These Korean-inspired tofu tacos are a bold, flavour-packed way to spice up taco night, crispy gochujang-lime tofu tucked into warm tortillas and layered with tangy pickled veggies, creamy avocado crema, and a sprinkle of fresh herbs. Every bite hits the perfect balance of spicy, creamy, sweet, and crunchy. Whether you're feeding a crowd or meal-prepping for the week, this recipe is satisfying, plant-based, and totally weeknight-worthy.
Nutritional Benefits
This dish isn’t just tasty, it’s a nourishing choice, too.
Tofu provides a great source of plant-based protein and calcium, helping support bones and muscles.
Red cabbage and carrots are packed with fibre, vitamin C, and antioxidants, which support digestion and immunity.
Avocado offers heart-healthy monounsaturated fats and potassium to keep you feeling full and fuelled.
Fermented gochujang brings beneficial probiotics and bold umami without needing much sodium.
Using vinegar-based pickles supports digestion and adds vibrant flavour without heavy sauces or dressings.
Plus, it’s all naturally dairy-free and can easily be made gluten-free with corn tortillas and tamari.
Serving: 10-12 tacos per recipe - makes ~5 servings
Prep Time:
20 minsCook Time:
25 minsTotal Time:
45 mins
Servings5
Description
These Crispy Korean Tofu Tacos are a bold, plant-based fusion of spicy gochujang tofu, quick-pickled veggies, and a zesty lime avocado crema all tucked into warm tortillas for the ultimate flavour-packed bite.
Ingredients
Crispy Lime Gochujang Tofu
One recipe of Crispy Lime Gochujang Tofu
10-12corn or wheat small tortillas
Lime avocado crema
½ cup vegan mayonnaise
1/2 avocado
1/4cup fresh coriander
1 lime, juiced and zested
1/4tsp asafoetida (hing)
1/2 green chili for heat- optional
salt and pepper to taste
Pickled Veggies
1.5cups shredded red cabbage
1cup julienne english cucumber
1cup julienned carrot
1medium jalapeno- sliced - optional
1cup rice vinegar or white vinegar
1cup water
1/4cup cane sugar
2.5teaspoon salt
2.5tsp mustard seeds
Pinch red chilli pepper
Instructions
Make one recipe of crispy lime gochujang tofu. While it’s roasting in the oven make the pickled veggies and lime crema. The pickled veggies can also be made in advance, lasts 2 weeks in the fridge.
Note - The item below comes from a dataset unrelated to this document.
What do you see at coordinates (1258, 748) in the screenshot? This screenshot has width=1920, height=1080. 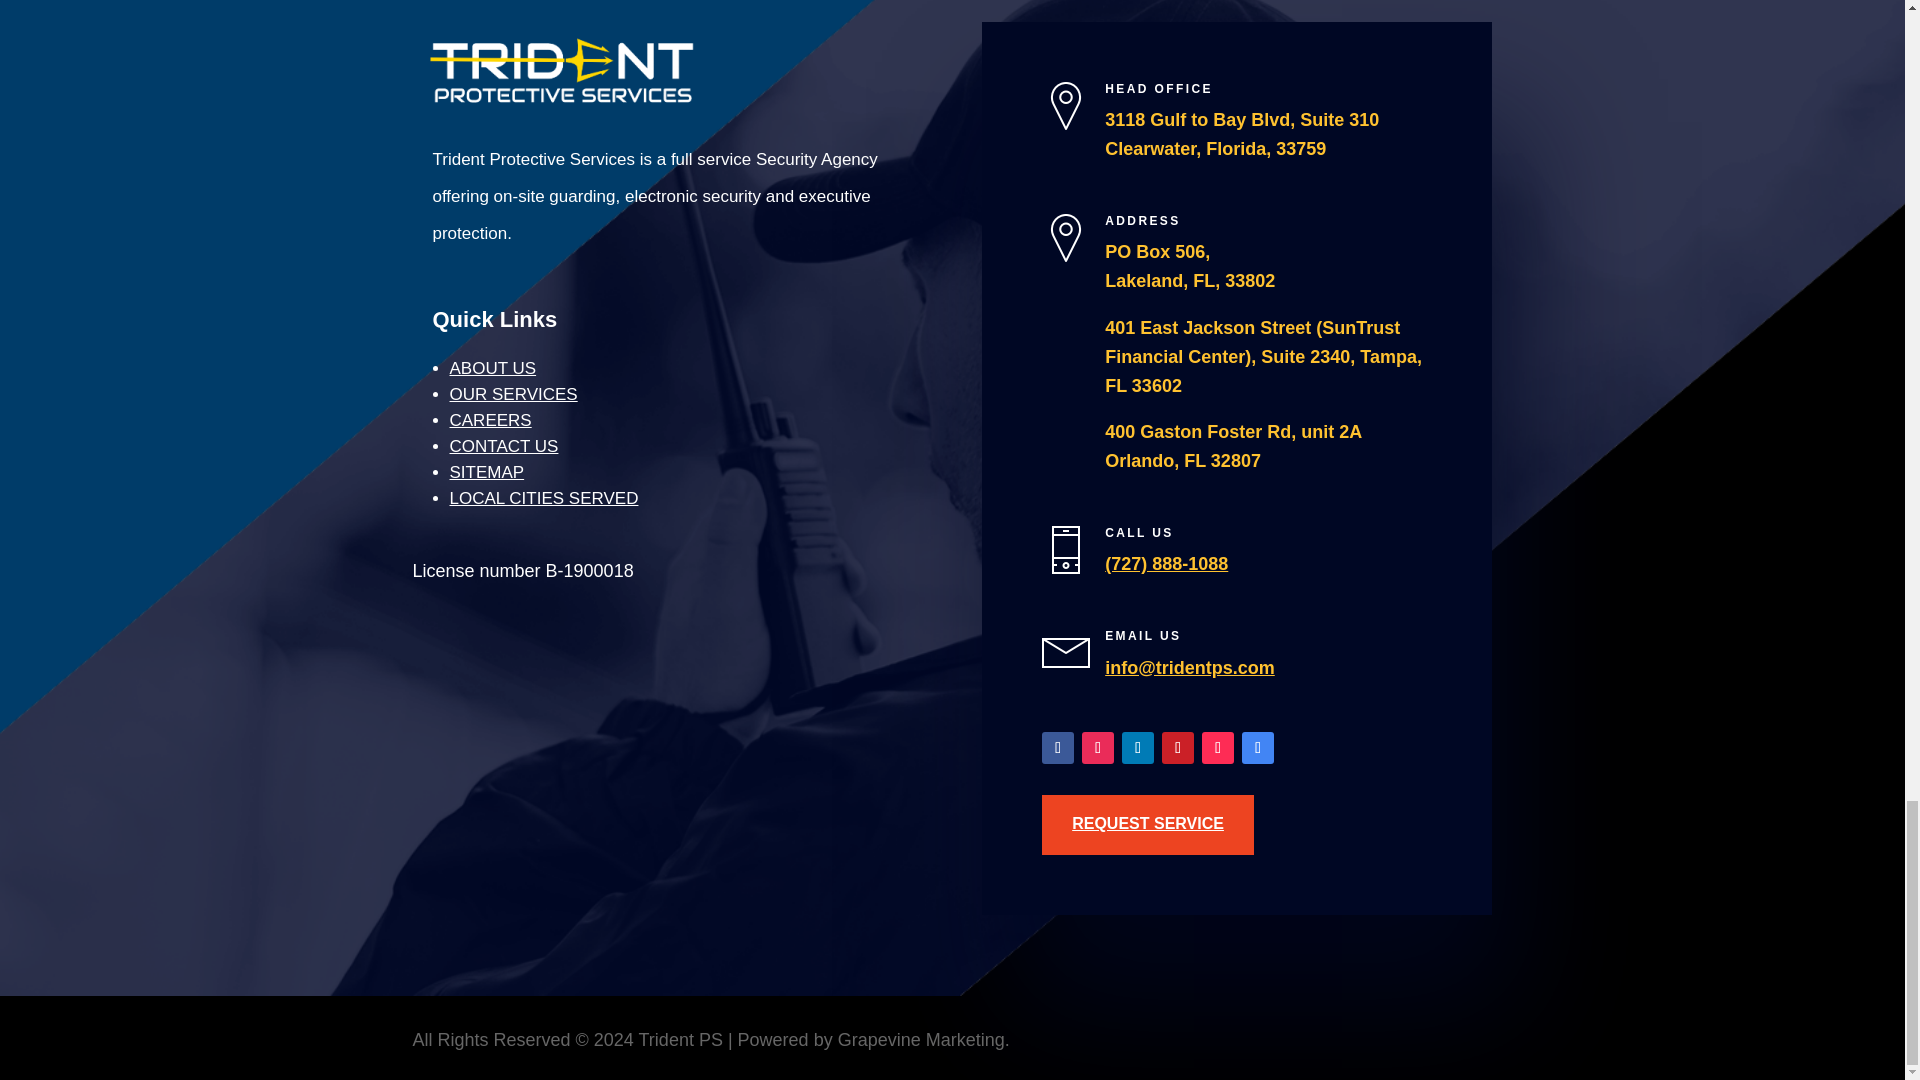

For the pickled veggies: Prepare your sliced cabbage, cucumber, carrot, and jalapeño. Add the cabbage and jalapeno to one heat proof jar and sliced carrots and cucumbers to another jar.
In a medium pot, add vinegar, water, cane sugar, salt, mustard seeds, and chilli flakes to a medium pot. Bring to a gentle boil over medium heat, stirring to dissolve the sugar.
Once the pickling liquid reaches a boil, carefully pour it into both jars over the vegetables to just cover them. Press down gently so they’re submerged. Let them sit and pickle at room temperature while you prepare the rest. (You can also make this ahead and refrigerate up to 2 week)
For the lime avocado crema: Add all ingredients to a blender or small food processor. Blend until smooth and creamy. Taste and adjust seasoning if needed. Refrigerate until ready to use.
Assemble the Tacos: Warm the tortillas in a lightly oiled skillet or directly over a gas burner until lightly charred and pliable. Spread a spoonful of avocado crema on each tortilla. Place a generous portion of carrots and cucumber pickles. Then add a few pieces of crispy tofu and top with pickled cabbage and jalapeno. Garnish with sesame seeds, fresh coriander and a squeeze of lime. Serve immediately and enjoy!
Nutrition Facts
Servings 5
Amount Per Serving
Calories548kcal
% Daily Value *
Total Carbohydrate51g17%
Dietary Fiber7g29%
Sugars15g
Protein20g40%
* Percent Daily Values are based on a 2,000 calorie diet. Your daily value may be higher or lower depending on your calorie needs.